I try to run the following code on a machine with 16 available CPUs:
def tokenizer(text):
return text.split()
param_grid = [{'vect__stop_words': [None, stop],
'vect__binary': [True, False]}]
bow = CountVectorizer(ngram_range=(1,1), tokenizer=tokenizer)
multinb_bow = Pipeline([('vect', bow), ('clf', MultinomialNB())])
gs_multinb_bow = GridSearchCV(multinb_bow, param_grid, scoring='f1_macro',
cv=3, verbose=1, n_jobs=-1)
gs_multinb_bow.fit(X_train, y_train)
I set n_jobs
to -1
, but scikit-learn
switches to SequentialBackend
, even if I add a context manager with parallel_backend('loky'):
and the script still runs using only 1 concurrent worker.
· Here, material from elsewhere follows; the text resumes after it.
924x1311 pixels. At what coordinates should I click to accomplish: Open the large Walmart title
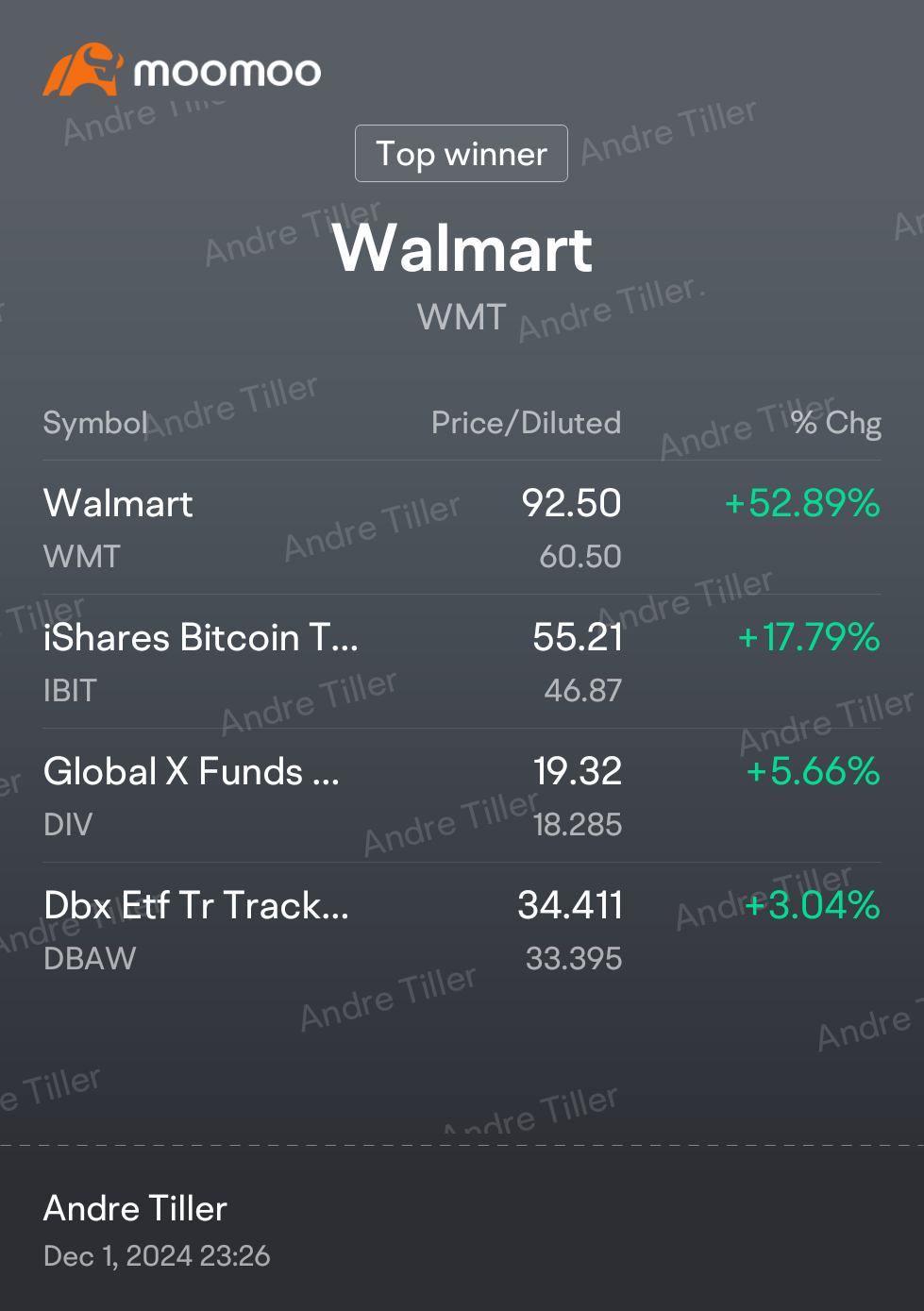pos(462,248)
Fitting 3 folds for each of 4 candidates, totalling 12 fits
[Parallel(n_jobs=-1)]: Using backend SequentialBackend with 1 concurrent workers.
Same result persists if I specify a different value for n_jobs
.
Why is this happening? I recently ran what seems to be an identical code on a similar task, and grid search worked in parallel on multiple CPUs, as specified by n_jobs
using LokyBackend
.